Upside Appears Limited

Thursday's rebound didn't generate trading volume greater than that seen in Wednesday's sell-off

By Paul Cherney

The rebound in prices Thursday was the product of an extremely oversold market condition. In Wednesday's overnight systems run, the oversold signals generated usually mean two things: 1) the next day (in this case, Thursday) usually sees closing gains; and 2) the rebound in prices usually does not generate a "never look back" shot to the upside. Usually, after the first rebound, there is some sideways action which follows -- some sideways base-building.

One aspect of Thursday's markets which lends itself to assuming a short-term degree of limited upside expectations is that the rebound did not generate volume greater than the volume seen on Wednesday. Simply stated: Thursday's higher prices did not attract more buyers than Wednesday's selling. The total trading volume dropped on Thursday for both the Nasdaq and the NYSE (when compared to Wednesday's volume).

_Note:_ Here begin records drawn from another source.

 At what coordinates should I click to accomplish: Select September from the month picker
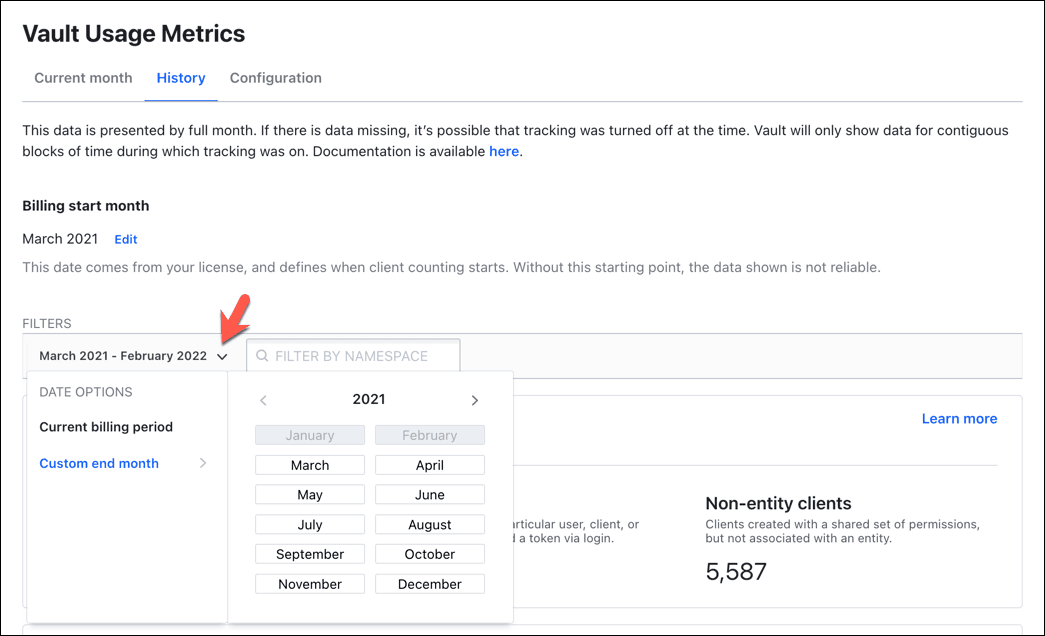(x=309, y=553)
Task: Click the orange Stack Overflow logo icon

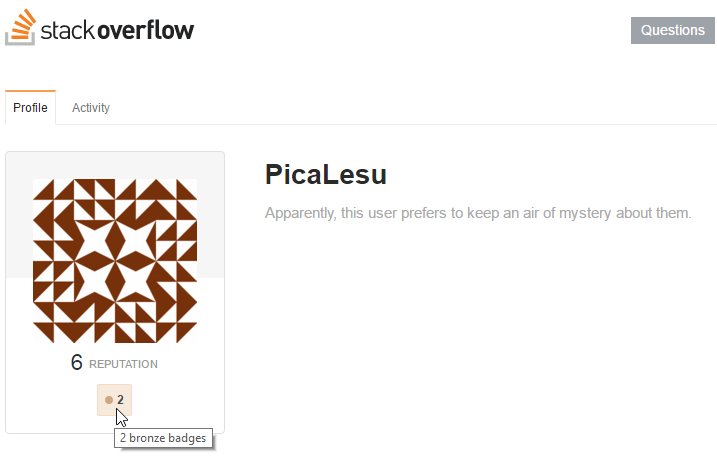Action: coord(21,27)
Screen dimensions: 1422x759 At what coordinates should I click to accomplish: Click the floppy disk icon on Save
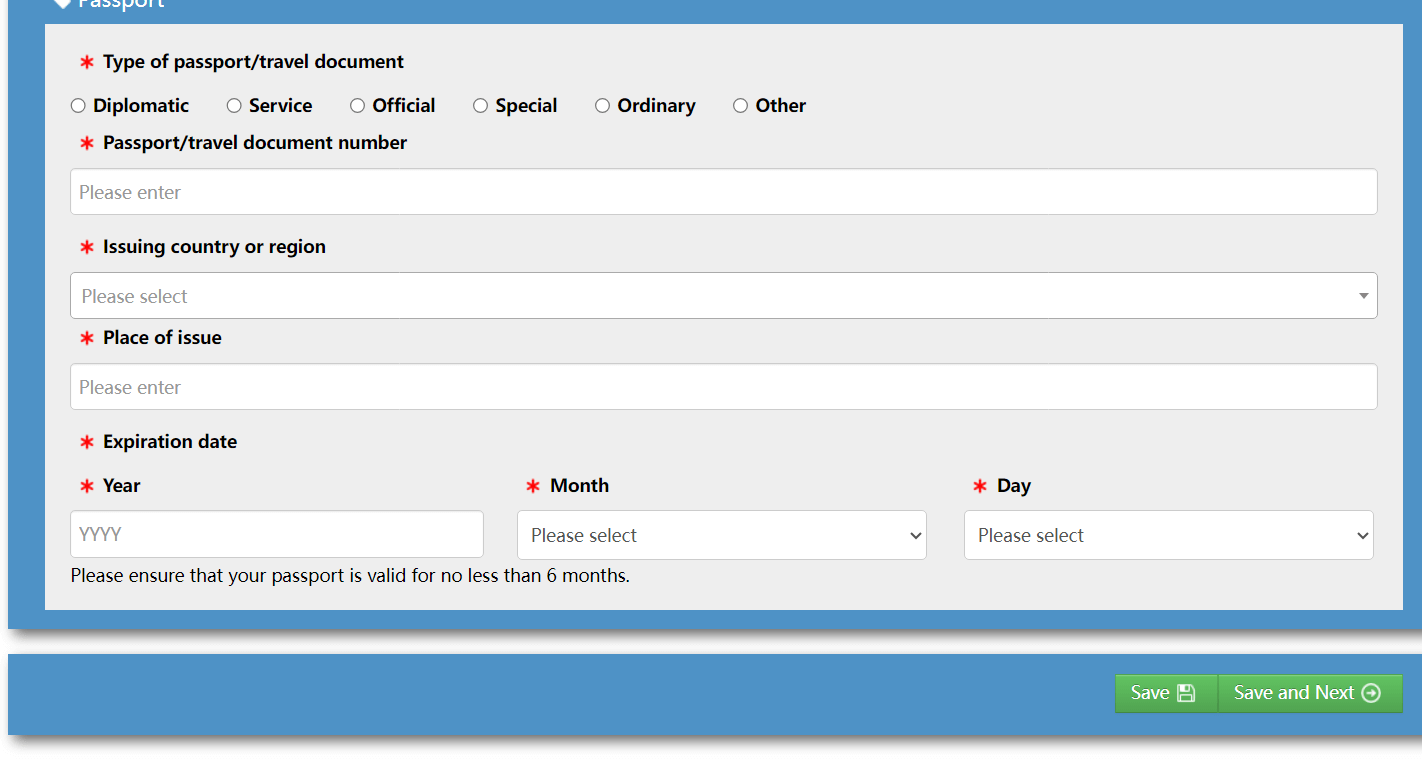[x=1186, y=693]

There was so much "good" positive momentum generated by the recent breakouts above the trading ranges that there should be a residual positive effect that should prevent prices from making a dramatic drop. And the ranges established in June, July, and August themselves represent substantial technical support, but on a very short-term basis (next couple of days), sideways hesitation would be natural based on the short-term oversold signals generated in Wednesday's overnight systems run and the psychological weight of the earnings confessional season.

The S&P 500 has a focus of immediate support at 1,015-1,008. The Nasdaq's immediate support is 1,825-1,799.

Immediate Nasdaq resistance is multi-layered, which is why a substantial jump higher does not appear likely right now. Remember, on Wednesday, the 1,846 level was the break-point for additional downside, so technically immediate resistance starts with prints of 1,846 and higher. The next well-defined resistance (intraday) is 1,853-1,859.21.

The S&P 500 is inside the 1,015.87-1,021.51 layer of resistance, the next well-defined layer is directly overhead at 1023-1026.76.

The Nasdaq has immediate resistance at 1,853-1,859.21, then 1,874-1,893; this layer of resistance is based on intraday trading (60-minute bars) from March 18 and 19 of 2002. The further back in time you go, the less important short-term intraday price ranges become but this market has not moved above the 1,893 level intraday.

The Nasdaq has a price gap created by the opening on March 12, 2002. These are hourly charts and the gap runs 1,899.01-1,928.12. Quite often, the first test of a price gap brings sellers to the markets.

S&P 500 resistance (daily bar charts) was established by price action in June, 2002; it is 1,008-1,041, with a focus at 1020-1031. The index has been unable to close above the 1,031 level. The next resistance is big at 1,048-1,107, from March, 2002. Two different measures of the potential upside for the current break above the 1,015 level target 1,047 and 1,070 as potential upside prints.

Immediate support for the S&P 500 is 1,015-988 with a focus at 1,015-1,008.

On a pure chart basis, the Nasdaq's breakout of its trading range has created the potential for a test of 1,912-1,954, The S&P 500 has the potential to print 1,047-1,070. There is no time frame for these potential moves.